### INFORMATION PROVIDED
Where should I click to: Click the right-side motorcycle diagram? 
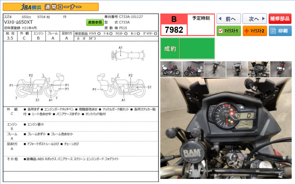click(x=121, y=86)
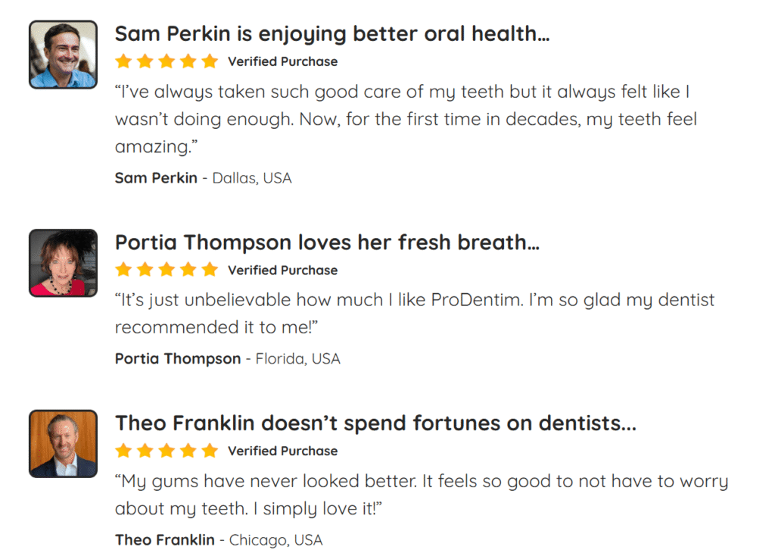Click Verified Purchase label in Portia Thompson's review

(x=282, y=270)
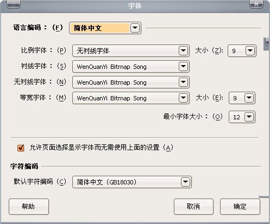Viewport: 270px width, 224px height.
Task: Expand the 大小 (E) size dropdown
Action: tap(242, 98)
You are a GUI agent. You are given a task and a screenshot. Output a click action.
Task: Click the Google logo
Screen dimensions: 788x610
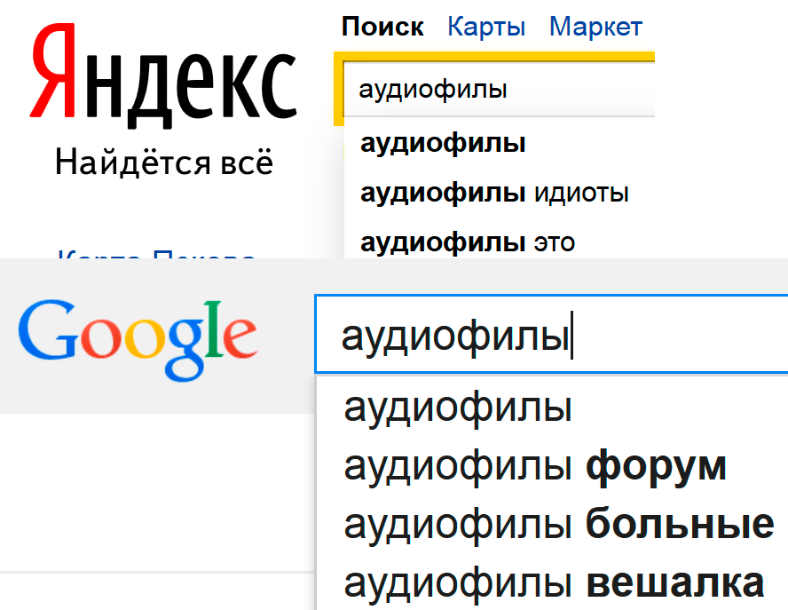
######
### INFORMATION PROVIDED
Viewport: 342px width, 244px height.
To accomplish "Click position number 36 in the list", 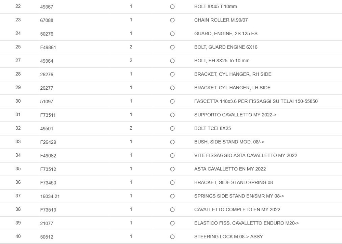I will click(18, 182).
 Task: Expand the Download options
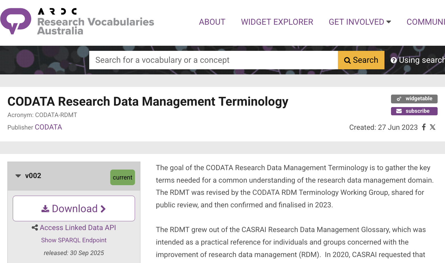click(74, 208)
######
### INFORMATION PROVIDED
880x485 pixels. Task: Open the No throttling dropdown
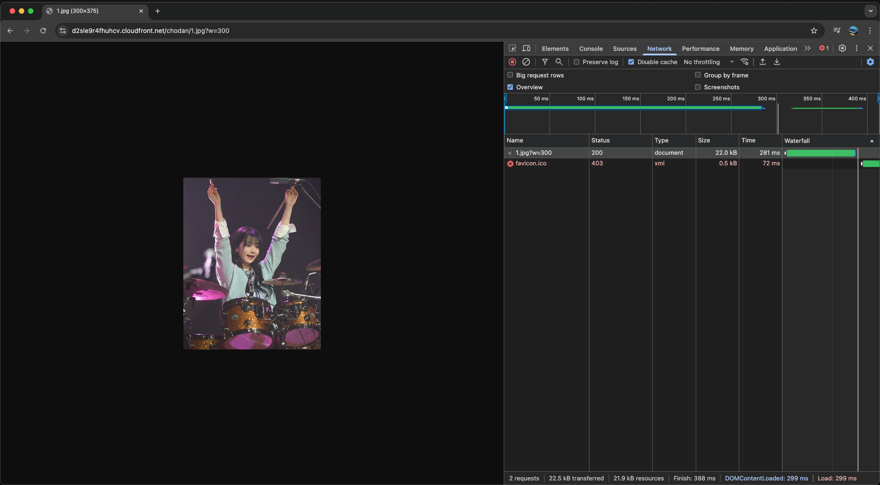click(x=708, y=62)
######
## EXERCISE BRIEF
Look above for the line holding "Task: Click the Google logo" and the line holding "Screen dimensions: 788x610". Retype both, and every line between them, word for word and nothing else.

## OUTPUT OF THE TASK
Task: Click the Google logo
Screen dimensions: 788x610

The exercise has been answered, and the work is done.